I appreciate the Deputies' complaint but there is a want of kiosks and of call offices all over the country. I am faced with the problem of 700 post offices without any telephone communications. I am endeavouring to put in 137 a year as well as having to provide over 7,000 telephones for people all over the country who are in need of them. While Deputy Corry is stressing the necessity for an extra kiosk in Cobh, many other Deputies are complaining of the want of call offices in their areas. Deputy Corry says that times have changed since 10 years ago. It is a pity that he did not make an appeal like this at a time when there were plenty of unemployed men in the country and plenty of money available, and when the cost of installation was much lower than it is at present. It is not the cost, however, that is preventing me from providing the kiosk.

There is a greater need for telephone facilities in other areas because in this area there are already two kiosks and four call offices. In the town I live in there is only one kiosk and I am faced with the same problem there. The people there however, understand the position and they are prepared to put up with the inconvenience so that telephone facilities may be provided in other areas. The Deputy spoke about some gentleman who came into the area being provided with a telephone. His application must have been in for at least two years.

No, because he only bought the place 12 months ago.

I am only dealing now with the applications made in 1949.

I will put down another question.

I am interested in trying to give facilities in the rural areas. I believe my first duty is to put telephones into the areas where there are no telephone facilities at present. This particular area is developing and, by the time it is fully developed, I hope I shall be in a position to provide a kiosk in the area. With the calls on the Department for telephone facilities, it is not possible to provide this kiosk at the present time. The Deputy proposed the resolution passed by the Cobh Urban Council and says that the doctors recommended this. The letters of the doctors, which I received from the Cobh Urban Council, were in reply to a request from the council to the doctors to recommend the provision of a kiosk.
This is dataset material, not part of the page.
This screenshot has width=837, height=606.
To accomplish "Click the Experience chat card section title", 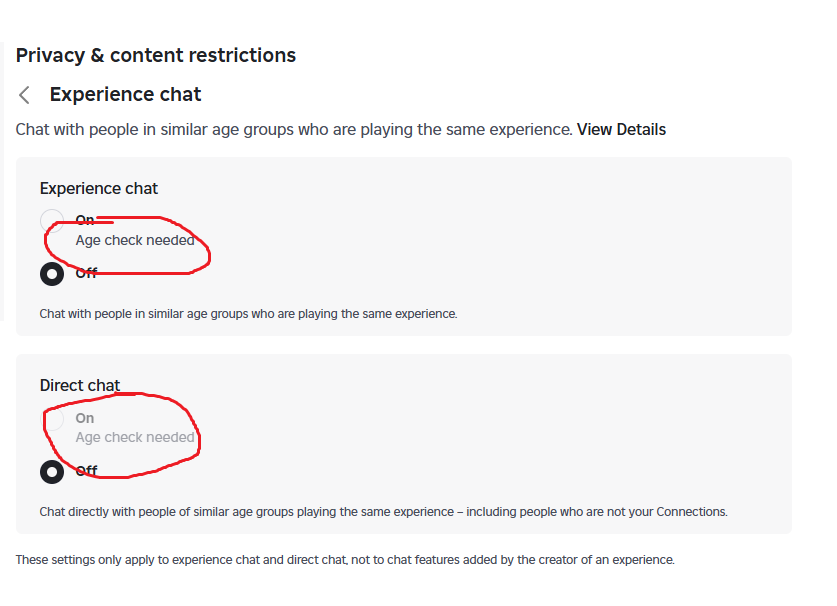I will (99, 188).
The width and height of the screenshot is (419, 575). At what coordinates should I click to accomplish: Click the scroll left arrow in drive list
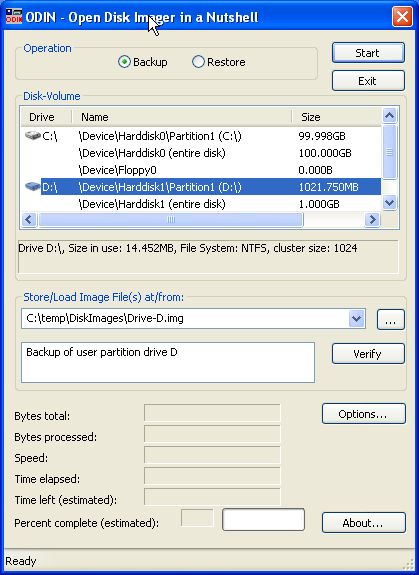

If the council are so interested in the matter that they will pay the £80, I will put the kiosk in that area for them.

What about the money wasted in Baltinglass?
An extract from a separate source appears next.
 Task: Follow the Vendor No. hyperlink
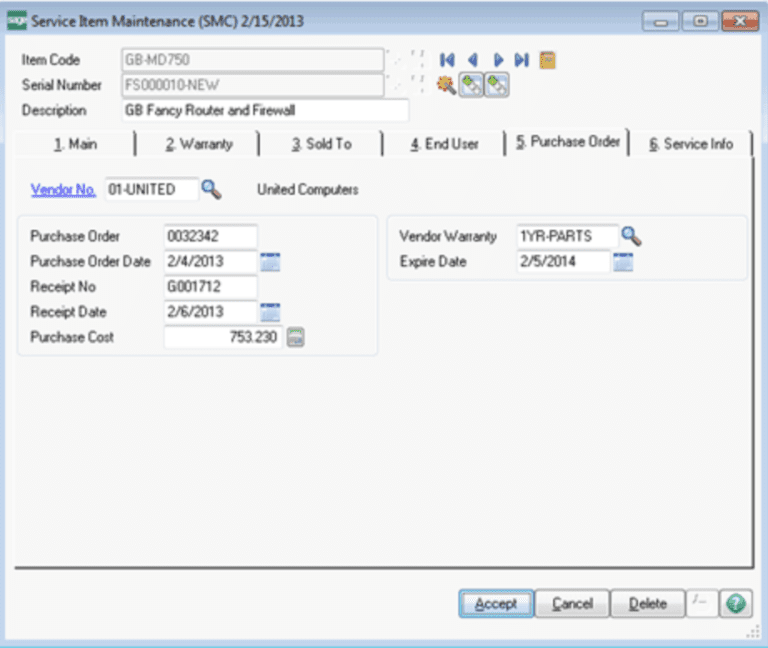63,189
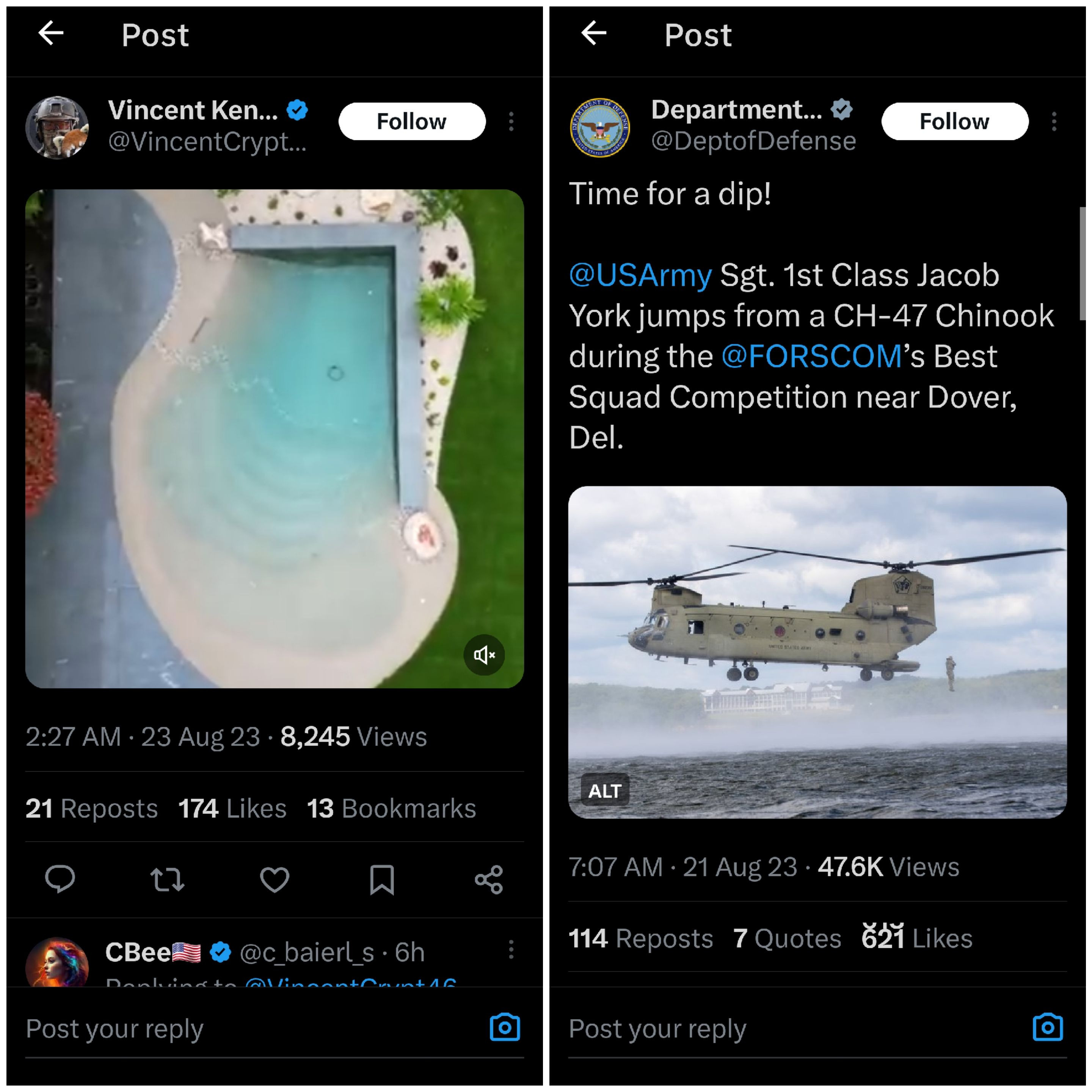The image size is (1092, 1092).
Task: Show ALT description of Chinook photo
Action: (604, 791)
I will deal with you and the Baltinglass question and you will be sorry when I bring out the conspiracy between you and certain other individuals there.

I will not be sorry.

I will meet you in public.

Any time.

You resign your seat to-morrow.

I will meet you next Sunday at Baltinglass.
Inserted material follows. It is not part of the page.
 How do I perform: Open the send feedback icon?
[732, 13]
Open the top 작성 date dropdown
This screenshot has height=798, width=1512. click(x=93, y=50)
Resign your seat and let the people of Wicklow decide the issue. You know what is happening to the Farmers' Party already. You were to give back your travelling expenses to your Party. What did you do with them? However, let us get back to Deputy Corry.

I will meet you next Sunday at Baltinglass.

You will meet me with General Dennis.

General Election.

Resign your seat tomorrow. If Deputy Corry will induce the urban council to recommend the telephone, we will see what can be done. Because of the demand made from other areas, we are not in a position at the moment to accede to Deputy Corry's request and Deputy Corry's putting down a question will not get him preference over those other areas for the needs of which Deputies are constantly pleading. I am sorry, but, if the Deputy was in my position and knew the urgent demands from other outlying areas, he would be satisfied that Cobh has no case. Other areas are more urgently in need of telephone facilities.

The Dáil adjourned at 10.55 p.m. until 3 o'clock on Thursday, 19th April, 1951.